Task to carry out: The answer must be an exact copy of the records below, with every picture left out.

Records for processing:
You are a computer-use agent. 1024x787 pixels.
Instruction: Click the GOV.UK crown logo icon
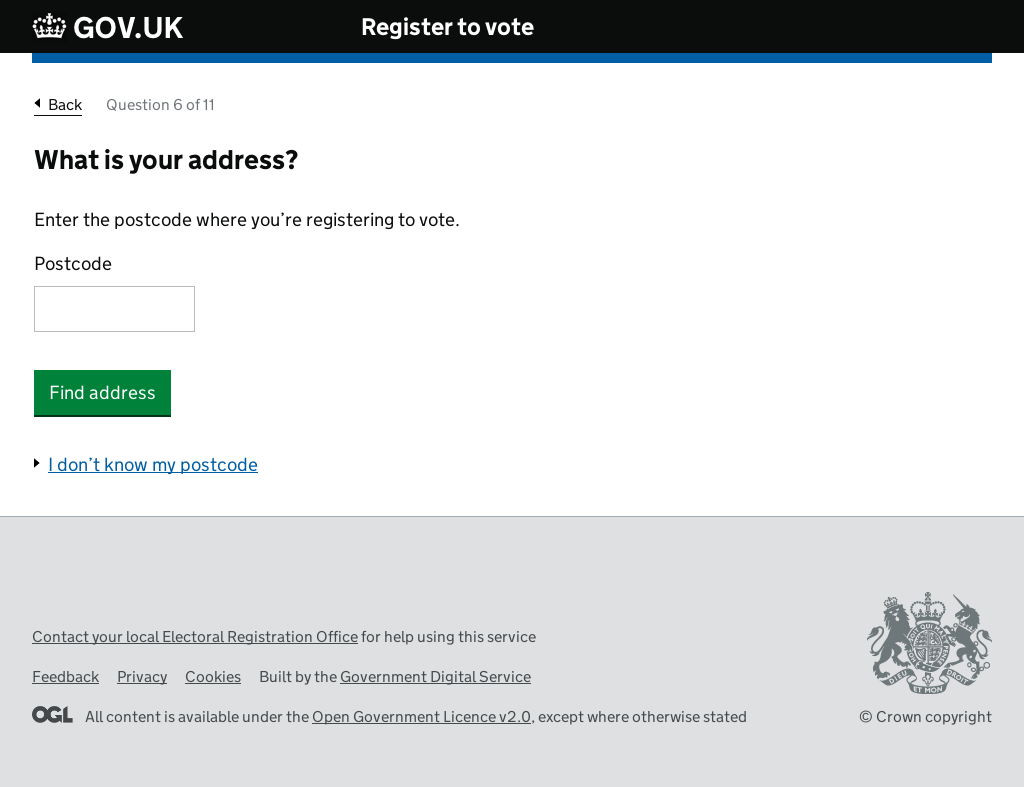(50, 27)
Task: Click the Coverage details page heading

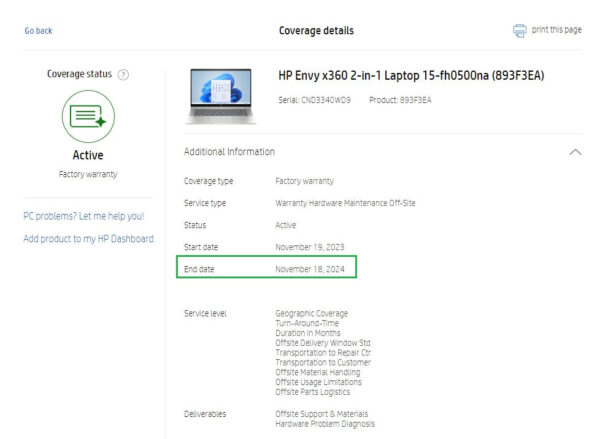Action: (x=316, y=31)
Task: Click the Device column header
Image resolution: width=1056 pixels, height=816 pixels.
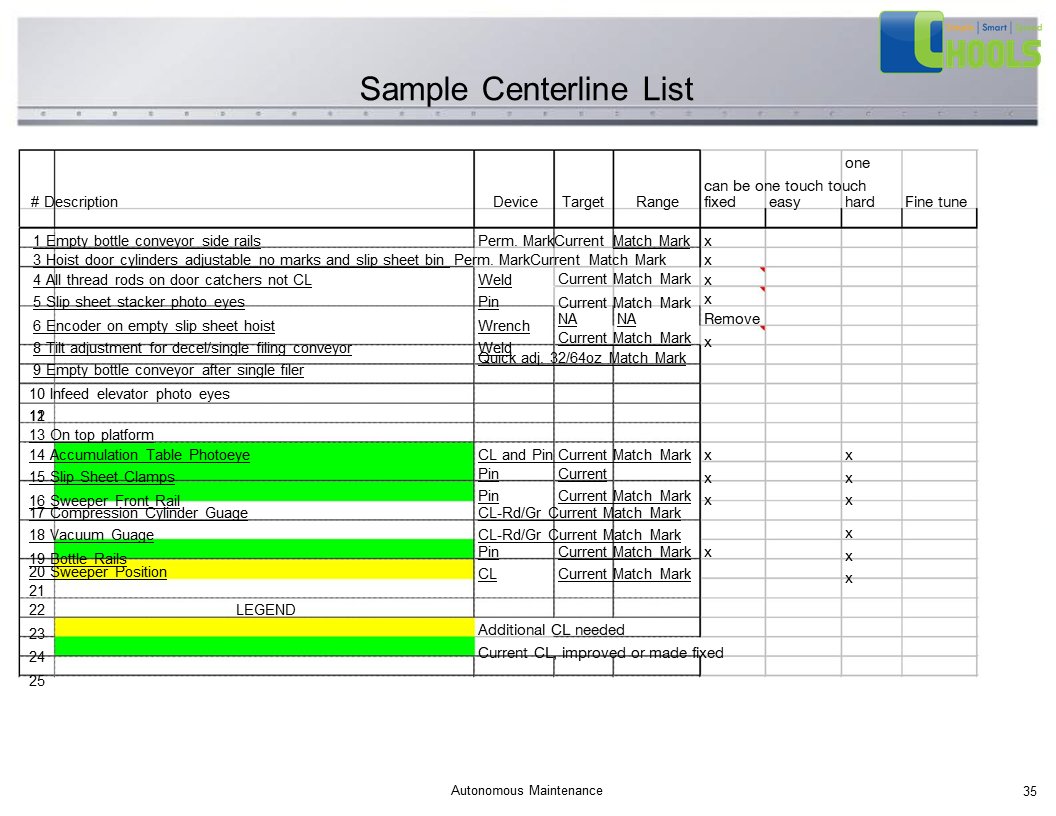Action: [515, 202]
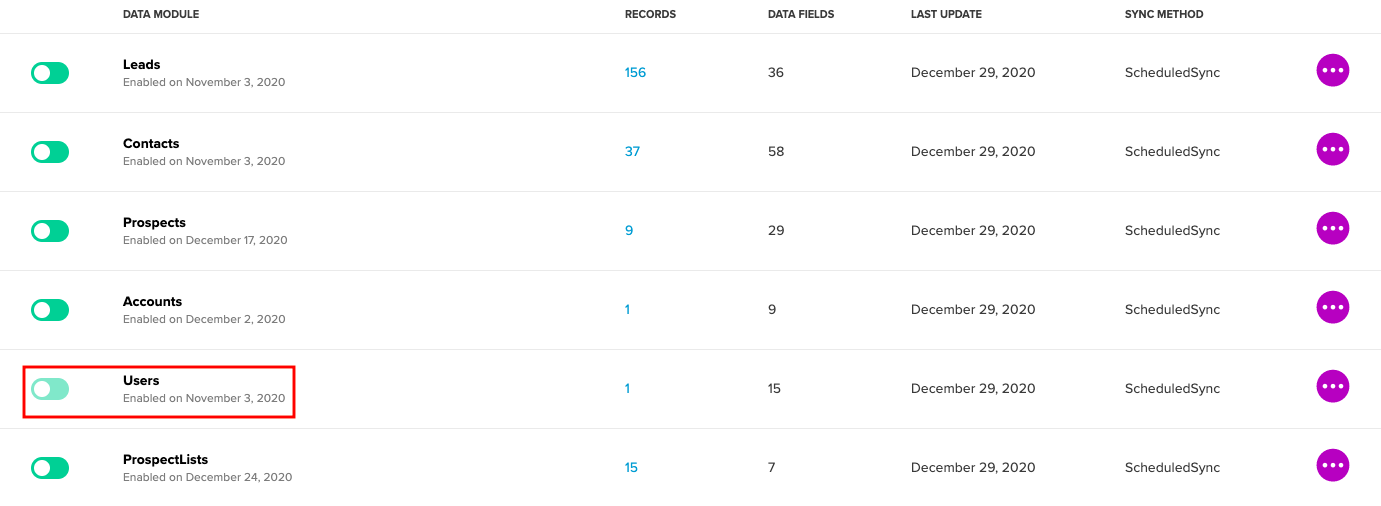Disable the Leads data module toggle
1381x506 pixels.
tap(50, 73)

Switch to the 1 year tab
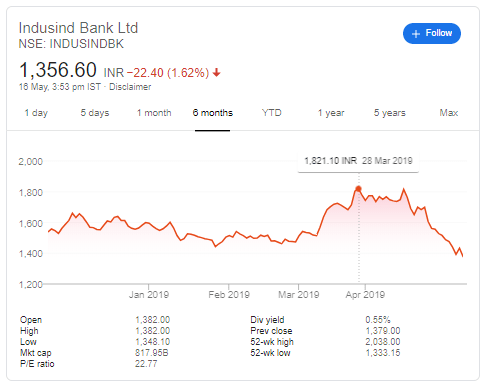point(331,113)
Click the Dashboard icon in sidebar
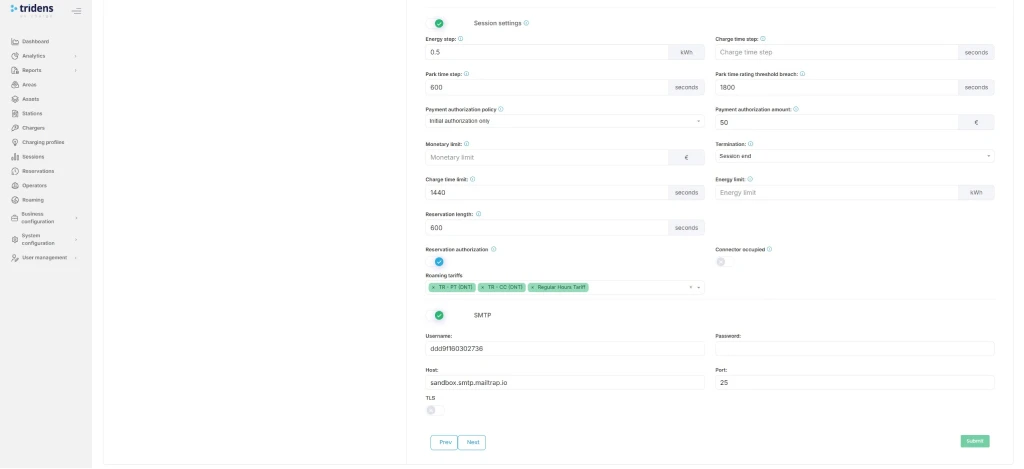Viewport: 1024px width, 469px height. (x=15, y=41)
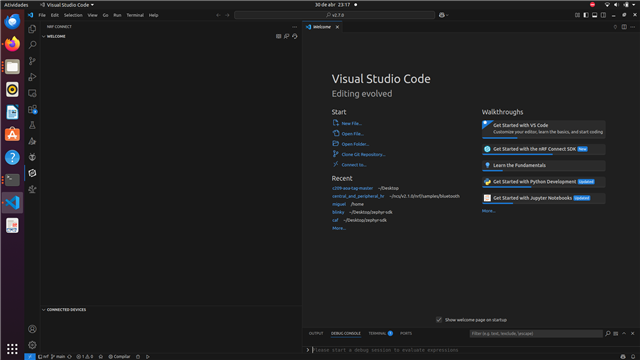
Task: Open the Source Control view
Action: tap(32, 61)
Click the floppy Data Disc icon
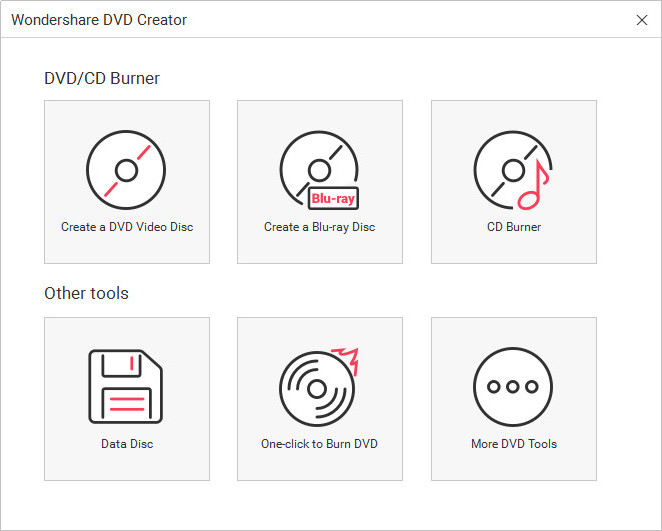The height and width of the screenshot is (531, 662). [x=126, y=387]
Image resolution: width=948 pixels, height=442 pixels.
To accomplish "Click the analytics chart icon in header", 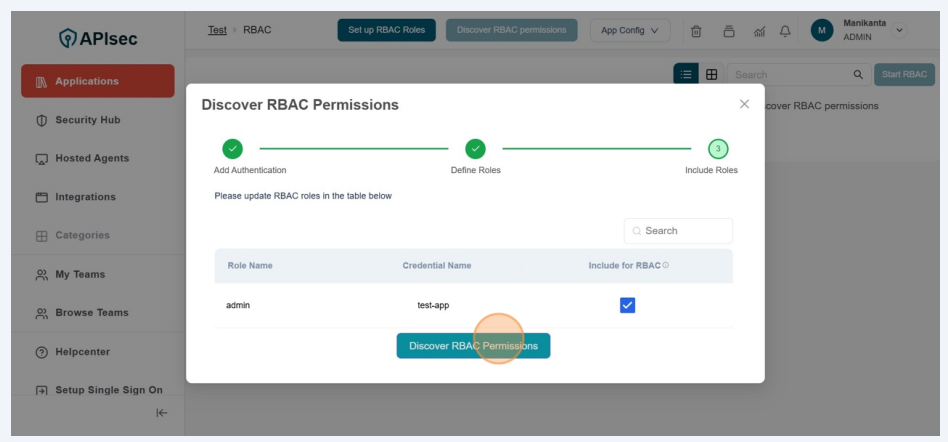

The completed task:
You are a computer-use agent. 1024x787 pixels.
Instruction: Click the GOV.UK crown logo icon
(50, 27)
Task: Click the Coverage details page heading

Action: (x=316, y=31)
Task: Click the Device column header
Image resolution: width=1056 pixels, height=816 pixels.
Action: [515, 202]
Disable the Leads data module toggle
1381x506 pixels.
tap(50, 73)

Switch to the 1 year tab
point(331,113)
Click the Dashboard icon in sidebar
Viewport: 1024px width, 469px height. (x=15, y=41)
Task: Open the Source Control view
Action: tap(32, 61)
Click the floppy Data Disc icon
The height and width of the screenshot is (531, 662). [x=126, y=387]
Image resolution: width=948 pixels, height=442 pixels.
To accomplish "Click the analytics chart icon in header", 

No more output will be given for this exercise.